In this context, fab efficiency takes on outsize importance for meeting market demand and cost expectations. The potential is significant. In our experience, improving equipment reliability can help a fab enhance its tool availability (the share of time that a piece of equipment is ready to process incoming work) by more than 15 percent. When applied to bottlenecks, about 70 to 80 percent of this improvement is transformed into the overall equipment effectiveness (OEE) (an overall measure of a manufacturing operation’s utilization relative to its full potential) of the fab. As a result, the fab can quickly tap into significant latent capacity—often by more than 10 percent—without adding tools or expanding its footprint.

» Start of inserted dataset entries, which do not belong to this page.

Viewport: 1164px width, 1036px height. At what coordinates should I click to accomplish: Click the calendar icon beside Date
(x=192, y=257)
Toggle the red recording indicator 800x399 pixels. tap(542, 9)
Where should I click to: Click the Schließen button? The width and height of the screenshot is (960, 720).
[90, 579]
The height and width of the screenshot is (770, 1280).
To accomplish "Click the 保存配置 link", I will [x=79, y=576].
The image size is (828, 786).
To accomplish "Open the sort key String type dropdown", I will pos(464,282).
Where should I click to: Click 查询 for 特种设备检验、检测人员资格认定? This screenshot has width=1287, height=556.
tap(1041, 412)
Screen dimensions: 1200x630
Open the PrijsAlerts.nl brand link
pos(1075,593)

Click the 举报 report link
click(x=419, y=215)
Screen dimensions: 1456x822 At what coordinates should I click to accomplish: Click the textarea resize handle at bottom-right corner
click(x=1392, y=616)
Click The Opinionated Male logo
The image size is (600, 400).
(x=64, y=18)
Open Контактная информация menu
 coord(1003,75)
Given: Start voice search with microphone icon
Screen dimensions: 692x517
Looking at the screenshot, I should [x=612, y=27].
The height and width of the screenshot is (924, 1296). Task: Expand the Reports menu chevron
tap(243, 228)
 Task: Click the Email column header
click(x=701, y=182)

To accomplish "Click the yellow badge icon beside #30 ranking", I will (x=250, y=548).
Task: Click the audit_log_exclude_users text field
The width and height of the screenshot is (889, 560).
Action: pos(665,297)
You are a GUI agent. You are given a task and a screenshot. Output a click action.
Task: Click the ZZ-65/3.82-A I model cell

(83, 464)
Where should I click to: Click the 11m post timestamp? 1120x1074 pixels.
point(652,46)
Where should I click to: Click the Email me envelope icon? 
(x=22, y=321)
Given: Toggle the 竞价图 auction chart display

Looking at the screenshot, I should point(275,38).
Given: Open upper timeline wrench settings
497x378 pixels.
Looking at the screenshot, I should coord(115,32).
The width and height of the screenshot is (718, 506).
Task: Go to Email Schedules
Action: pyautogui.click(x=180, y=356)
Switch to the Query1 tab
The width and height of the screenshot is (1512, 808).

Achieving this requires a significant change in mindsets, processes, and systems away from reactivity and toward prevention and advance planning. Fab leaders would need to prioritize equipment recovery, conduct consistent planned maintenance, and manage parts efficiently. The insights in this article would bring the most benefit to wafer platforms of 200 mm or less, but the concepts are applicable to all semiconductor fabs.
Many fabs running mature nodes are not yet using the latest advancements in data management systems, lean manufacturing processes and practices, and Industry 4.0 tools. Cost reduction over a period of years and loss of institutional knowledge through talent attrition has weakened the capability of the production floor. Taken together, these factors make responding to maintenance issues difficult—and inefficient when it does happen.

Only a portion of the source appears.